▸ **WHAT YOU WILL DO**
Check each line of the data for "below", and copy the ones that have it.

--- START ---

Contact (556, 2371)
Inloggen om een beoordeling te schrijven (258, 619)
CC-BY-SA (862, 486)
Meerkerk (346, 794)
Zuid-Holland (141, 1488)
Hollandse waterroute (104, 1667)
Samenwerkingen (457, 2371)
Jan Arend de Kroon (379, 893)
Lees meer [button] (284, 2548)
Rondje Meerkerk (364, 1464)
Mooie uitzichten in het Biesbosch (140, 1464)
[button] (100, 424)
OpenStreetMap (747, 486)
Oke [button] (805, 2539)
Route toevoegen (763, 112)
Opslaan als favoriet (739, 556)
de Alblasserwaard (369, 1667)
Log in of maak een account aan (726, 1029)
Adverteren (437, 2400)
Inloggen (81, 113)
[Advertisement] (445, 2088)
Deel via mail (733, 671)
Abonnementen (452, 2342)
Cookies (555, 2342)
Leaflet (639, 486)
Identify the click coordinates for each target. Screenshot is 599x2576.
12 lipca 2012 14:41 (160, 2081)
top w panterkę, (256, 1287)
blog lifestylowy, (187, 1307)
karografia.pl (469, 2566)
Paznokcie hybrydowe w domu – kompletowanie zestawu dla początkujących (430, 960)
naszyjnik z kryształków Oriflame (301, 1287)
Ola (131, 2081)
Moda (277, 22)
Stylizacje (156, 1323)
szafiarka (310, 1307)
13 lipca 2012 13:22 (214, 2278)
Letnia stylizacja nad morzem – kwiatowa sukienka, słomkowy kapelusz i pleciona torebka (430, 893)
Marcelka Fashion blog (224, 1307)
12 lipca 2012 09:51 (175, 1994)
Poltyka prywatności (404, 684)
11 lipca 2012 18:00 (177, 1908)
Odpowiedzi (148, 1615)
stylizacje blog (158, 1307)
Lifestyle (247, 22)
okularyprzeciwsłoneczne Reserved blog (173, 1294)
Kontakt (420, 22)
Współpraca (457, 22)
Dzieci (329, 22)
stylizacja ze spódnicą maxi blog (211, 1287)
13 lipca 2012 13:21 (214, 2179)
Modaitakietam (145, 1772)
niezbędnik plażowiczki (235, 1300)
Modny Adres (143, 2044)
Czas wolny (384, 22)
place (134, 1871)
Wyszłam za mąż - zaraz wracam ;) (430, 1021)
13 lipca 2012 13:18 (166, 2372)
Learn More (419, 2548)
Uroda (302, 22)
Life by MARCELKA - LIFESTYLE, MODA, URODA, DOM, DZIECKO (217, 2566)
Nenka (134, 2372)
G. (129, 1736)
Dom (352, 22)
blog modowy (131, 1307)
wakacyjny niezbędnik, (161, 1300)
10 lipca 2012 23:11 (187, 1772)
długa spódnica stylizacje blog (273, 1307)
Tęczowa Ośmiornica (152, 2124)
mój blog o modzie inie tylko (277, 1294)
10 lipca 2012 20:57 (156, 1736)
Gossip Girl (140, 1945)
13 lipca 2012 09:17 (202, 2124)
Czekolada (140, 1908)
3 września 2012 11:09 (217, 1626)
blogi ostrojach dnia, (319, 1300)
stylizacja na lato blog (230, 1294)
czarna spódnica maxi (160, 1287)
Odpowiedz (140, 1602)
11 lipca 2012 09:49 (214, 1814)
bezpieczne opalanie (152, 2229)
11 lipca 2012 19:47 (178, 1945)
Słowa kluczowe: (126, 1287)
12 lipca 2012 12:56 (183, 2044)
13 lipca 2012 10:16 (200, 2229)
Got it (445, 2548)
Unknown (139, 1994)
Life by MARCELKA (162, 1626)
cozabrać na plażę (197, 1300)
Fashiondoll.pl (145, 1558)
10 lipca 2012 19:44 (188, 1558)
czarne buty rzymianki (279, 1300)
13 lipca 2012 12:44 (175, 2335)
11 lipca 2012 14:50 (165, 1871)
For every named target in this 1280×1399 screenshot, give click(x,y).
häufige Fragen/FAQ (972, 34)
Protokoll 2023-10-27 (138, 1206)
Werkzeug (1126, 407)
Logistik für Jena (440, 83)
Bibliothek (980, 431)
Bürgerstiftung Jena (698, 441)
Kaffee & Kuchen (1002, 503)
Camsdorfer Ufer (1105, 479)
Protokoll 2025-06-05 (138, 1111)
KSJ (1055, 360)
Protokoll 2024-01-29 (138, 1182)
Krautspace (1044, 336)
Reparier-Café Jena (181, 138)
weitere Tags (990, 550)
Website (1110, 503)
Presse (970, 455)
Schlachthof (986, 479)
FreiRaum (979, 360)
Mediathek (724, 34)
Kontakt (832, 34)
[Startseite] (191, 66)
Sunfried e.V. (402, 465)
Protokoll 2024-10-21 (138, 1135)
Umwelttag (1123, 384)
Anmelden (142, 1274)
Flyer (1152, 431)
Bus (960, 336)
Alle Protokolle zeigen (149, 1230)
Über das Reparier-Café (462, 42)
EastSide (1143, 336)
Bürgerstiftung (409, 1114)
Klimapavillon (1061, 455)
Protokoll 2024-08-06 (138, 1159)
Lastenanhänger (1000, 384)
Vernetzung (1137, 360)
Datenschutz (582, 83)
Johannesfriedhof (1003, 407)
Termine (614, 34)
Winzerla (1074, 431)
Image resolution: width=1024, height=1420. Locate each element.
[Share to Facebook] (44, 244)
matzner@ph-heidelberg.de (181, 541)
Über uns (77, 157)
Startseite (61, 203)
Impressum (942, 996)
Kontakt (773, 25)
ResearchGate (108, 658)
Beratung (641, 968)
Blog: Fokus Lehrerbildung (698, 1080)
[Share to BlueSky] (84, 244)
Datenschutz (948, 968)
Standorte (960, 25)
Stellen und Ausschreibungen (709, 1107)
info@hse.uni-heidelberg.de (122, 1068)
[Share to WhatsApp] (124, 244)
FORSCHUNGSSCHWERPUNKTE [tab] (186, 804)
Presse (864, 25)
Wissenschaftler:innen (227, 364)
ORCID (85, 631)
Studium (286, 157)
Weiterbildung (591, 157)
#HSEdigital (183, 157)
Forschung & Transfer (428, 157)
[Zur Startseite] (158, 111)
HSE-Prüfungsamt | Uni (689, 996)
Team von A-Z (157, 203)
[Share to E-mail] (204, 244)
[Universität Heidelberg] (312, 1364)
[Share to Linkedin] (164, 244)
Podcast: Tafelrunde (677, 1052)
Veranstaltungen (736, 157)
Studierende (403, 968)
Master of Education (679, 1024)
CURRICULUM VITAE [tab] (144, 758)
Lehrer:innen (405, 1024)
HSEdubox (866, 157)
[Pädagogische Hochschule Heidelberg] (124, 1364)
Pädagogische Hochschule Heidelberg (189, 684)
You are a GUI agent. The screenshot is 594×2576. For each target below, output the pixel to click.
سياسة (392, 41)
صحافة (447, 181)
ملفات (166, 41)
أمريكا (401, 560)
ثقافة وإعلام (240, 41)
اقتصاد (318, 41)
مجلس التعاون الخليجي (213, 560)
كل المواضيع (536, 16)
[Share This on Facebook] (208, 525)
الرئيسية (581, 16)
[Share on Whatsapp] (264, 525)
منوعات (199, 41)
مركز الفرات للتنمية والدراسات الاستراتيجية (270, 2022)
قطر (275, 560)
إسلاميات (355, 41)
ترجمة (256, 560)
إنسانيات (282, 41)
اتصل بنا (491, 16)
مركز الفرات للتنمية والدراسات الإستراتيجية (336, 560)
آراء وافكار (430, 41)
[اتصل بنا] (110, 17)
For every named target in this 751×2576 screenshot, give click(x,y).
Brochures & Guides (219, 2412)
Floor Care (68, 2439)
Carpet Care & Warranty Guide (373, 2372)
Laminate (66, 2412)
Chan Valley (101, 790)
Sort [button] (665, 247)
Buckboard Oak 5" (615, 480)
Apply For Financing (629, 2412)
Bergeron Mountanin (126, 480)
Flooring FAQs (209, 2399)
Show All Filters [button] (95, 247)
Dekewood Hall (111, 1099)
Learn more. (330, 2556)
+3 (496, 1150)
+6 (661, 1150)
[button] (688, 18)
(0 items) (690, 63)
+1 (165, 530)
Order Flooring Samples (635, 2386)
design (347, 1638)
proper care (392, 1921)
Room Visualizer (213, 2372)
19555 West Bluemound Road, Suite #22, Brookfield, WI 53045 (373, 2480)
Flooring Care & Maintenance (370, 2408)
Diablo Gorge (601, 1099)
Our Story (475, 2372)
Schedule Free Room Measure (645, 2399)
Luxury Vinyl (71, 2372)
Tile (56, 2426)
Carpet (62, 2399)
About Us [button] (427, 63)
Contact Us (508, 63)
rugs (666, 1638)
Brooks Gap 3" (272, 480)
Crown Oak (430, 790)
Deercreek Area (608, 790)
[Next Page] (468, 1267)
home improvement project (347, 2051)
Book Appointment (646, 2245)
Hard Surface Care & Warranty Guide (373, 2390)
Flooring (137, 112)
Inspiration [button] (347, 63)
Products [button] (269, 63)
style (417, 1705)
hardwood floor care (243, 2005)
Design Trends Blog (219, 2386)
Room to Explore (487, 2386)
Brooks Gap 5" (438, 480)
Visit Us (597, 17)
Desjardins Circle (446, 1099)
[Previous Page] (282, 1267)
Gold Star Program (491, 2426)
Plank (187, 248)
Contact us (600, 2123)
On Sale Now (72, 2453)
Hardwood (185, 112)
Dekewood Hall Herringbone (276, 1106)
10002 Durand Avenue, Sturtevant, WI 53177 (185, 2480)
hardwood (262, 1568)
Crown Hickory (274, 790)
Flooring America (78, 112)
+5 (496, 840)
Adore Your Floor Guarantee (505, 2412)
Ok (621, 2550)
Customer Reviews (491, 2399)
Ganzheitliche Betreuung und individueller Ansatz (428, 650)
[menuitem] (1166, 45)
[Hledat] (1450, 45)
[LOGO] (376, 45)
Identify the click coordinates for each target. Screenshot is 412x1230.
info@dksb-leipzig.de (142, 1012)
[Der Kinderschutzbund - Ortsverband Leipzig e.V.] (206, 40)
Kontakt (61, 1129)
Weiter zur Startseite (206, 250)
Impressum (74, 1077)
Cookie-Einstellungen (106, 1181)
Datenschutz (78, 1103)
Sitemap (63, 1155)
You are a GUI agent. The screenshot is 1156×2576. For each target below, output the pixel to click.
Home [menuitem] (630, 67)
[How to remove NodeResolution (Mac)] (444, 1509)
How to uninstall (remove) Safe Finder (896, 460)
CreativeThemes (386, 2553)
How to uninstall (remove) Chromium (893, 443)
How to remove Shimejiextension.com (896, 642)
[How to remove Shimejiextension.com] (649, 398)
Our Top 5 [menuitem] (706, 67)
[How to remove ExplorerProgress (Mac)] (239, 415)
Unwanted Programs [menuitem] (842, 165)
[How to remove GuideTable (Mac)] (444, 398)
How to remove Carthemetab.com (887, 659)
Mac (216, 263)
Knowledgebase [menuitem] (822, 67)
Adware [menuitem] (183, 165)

--- END ---

▸ **ANSWER TO THIS TASK**
You are a GUI agent. The screenshot is 594×2576. For each target below, output the pixel to click.
You are a GUI agent. The screenshot is 1156×2576. For each target below, output the pixel to click.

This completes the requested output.